Bei dem Besuch, den er während des Urlaubs machte, begleitet von Berta Waldman, die er bei der Ankunft immer fest und bei der Abreise noch einmal umarmte, war er sehr zufrieden. Es war einer dieser kalten Nachmittage in São Paulo. Dennoch schöpfte er weiterhin aus seiner unendlichen Erinnerung Erinnerungen, denen wir mit Staunen lauschten, weil wir sie in den fast fünfzig Jahren unseres Zusammenlebens noch nie zuvor gehört hatten: er als ewiger Meister, Berater unserer Thesen und wir als ewige Studenten. Wir waren das „Mädchen“, wie er es gerne nannte, jetzt in unseren Siebzigern. An diesem Nachmittag erinnerte er sich an einen von Oswalds vielen Tricks: Otto Maria Carpeaux, der österreichische Kritiker, litt unter einer Art Stottern und am Ende seiner Rede bekam er einen rhythmischen Hustenanfall, den er nachahmte. Großartige, urkomische Imitationen verschiedenster Individuen (ich persönlich finde, dass Ungarettis unübertroffen war). Zurück zum Stottern und Husten am Ende des Satzes: Oswald gab ihm den Spitznamen Otto Rino Laringo Carpeaux Morse. Bösartigkeit einer unendlichen Gnade, wie andere, die seinem Freund Oswald so viel in seinem Leben gekostet haben.

An diesem Nachmittag erinnerte er sich auch noch einmal an Oswalds Interpretation seiner eigenen Gedichte und ahmte sie nach. Obwohl avantgardistisch, wurde es von Antonio Candido in einem hochtrabenden Ton nachgeahmt, der typisch für einen Bacharel das Arcadas war, mit einer erhobenen und zitternden Stimme, typisch für das XNUMX. Jahrhundert, und was paradoxerweise nichts mit dem Geist der Moderne zu tun hatte das Gedicht geschrieben.

Ein paar Wochen zuvor, beim vorletzten Besuch, begleitete ich Marília de Andrade. In ihren Händen hielt sie ein von Antonio Candido nach Oswalds Tod unterzeichnetes Dokument über die Beichtbücher, noch unveröffentlicht. Er versprach, die Veröffentlichung voll zu unterstützen. Zu meiner Überraschung wurde es transkribiert Ipsis litteris das Dokument, das er vor mehr als einem halben Jahrhundert verfasst hatte, und er kopierte sogar seine Unterschrift.
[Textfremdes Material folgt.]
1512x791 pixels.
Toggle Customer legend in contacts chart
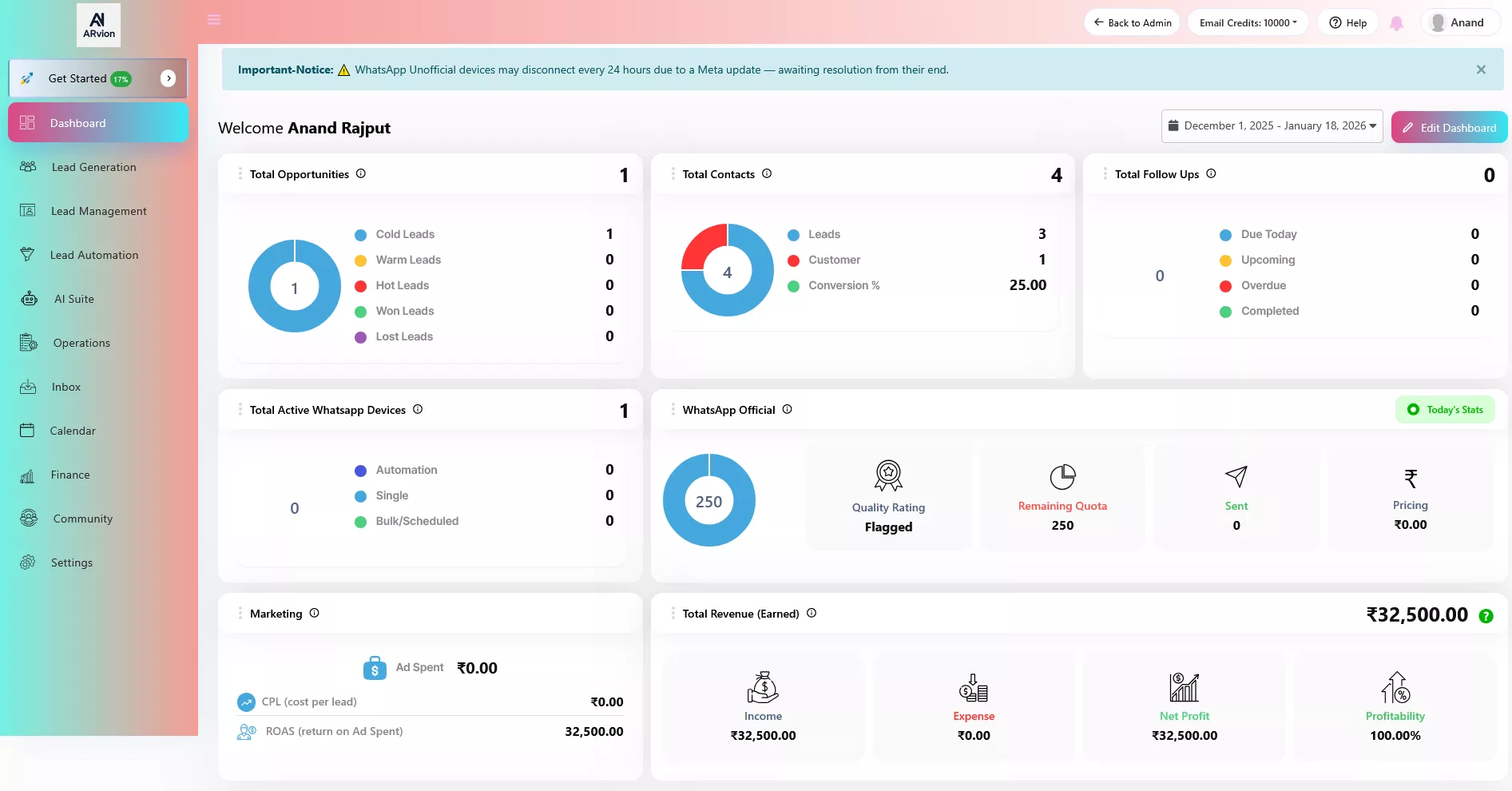pos(833,260)
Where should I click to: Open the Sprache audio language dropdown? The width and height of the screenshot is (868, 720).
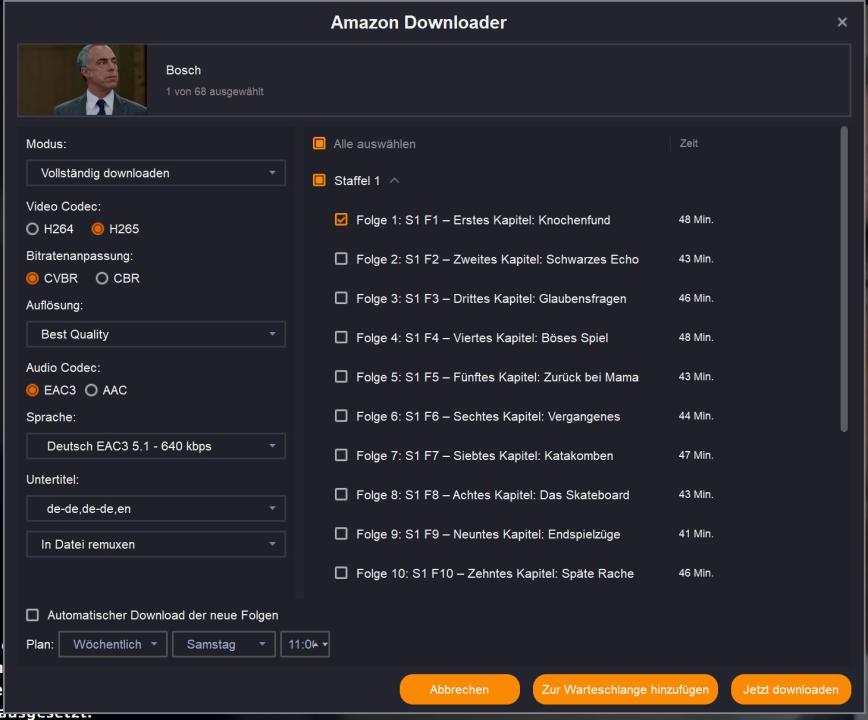click(x=155, y=446)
Ich machte damals darauf aufmerksam, dass Handschrift und Unterschrift identisch seien, als wäre keine Zeit vergangen. Etwas weniger Erstaunliches für jemanden, der fast ein Jahrhundert alt ist. Am Nachmittag erfüllte er sein Versprechen und schickte Marília das neue Dokument per Post. Wie wir wissen, ging er persönlich zur Post und in der Woche vor seinem Tod sogar zur Bank.

All dies halte ich fest, bevor ich selbst durch den Lauf der Zeit diese Besuche vergesse, die mich immer sehr bewegt haben. Und obwohl er sich zuletzt weiterhin in einem perfekten Gesundheitszustand und geistiger Klarheit befand, befürchtete ich, dass es beim nächsten Besuch nicht mehr so ​​sein würde.

Als ich anlässlich der Totenwache und des letzten Abschieds auf dem Friedhof von Horto da Paz die Familie und Freunde um mich herum sah, wurde mir klar, dass wir alle echte Wesen waren. Aber dass Antonio Candido in einer anderen Sphäre schwebte, der der Transzendenz. Ein Modell, das bedingungslos bewundert, aber unmöglich nachgeahmt werden kann. Wie Ana Luisa Escorel sagte, wurde er aus einer anderen Art Ton hergestellt als wir. Und wie Laura de Mello e Souza, die zweite von drei Töchtern, feststellte: Die Welt geht weiter, aber eine Welt ist verschwunden.

* George Schwartz Er ist ordentlicher Professor für hispanisch-amerikanische Literatur an der USP. Autor, unter anderem von Leidenschaft der Avantgarde (Gesellschaft der Briefe).

Ursprünglich im Buch veröffentlicht, herausgegeben von Antonio Dimas und Ligia Chiappini Worte für Walnice (Sesc-Ausgaben).

Aufzeichnungen


[I] Zugänglich in https://piaui.folha.uol.com.br/materia/o-pranto-dos-livros/ .

[Ii] In „Antonio Candido, 100 Jahre“, O Estado de S. Paulo, Caderno 2, 18. Juli. 2018.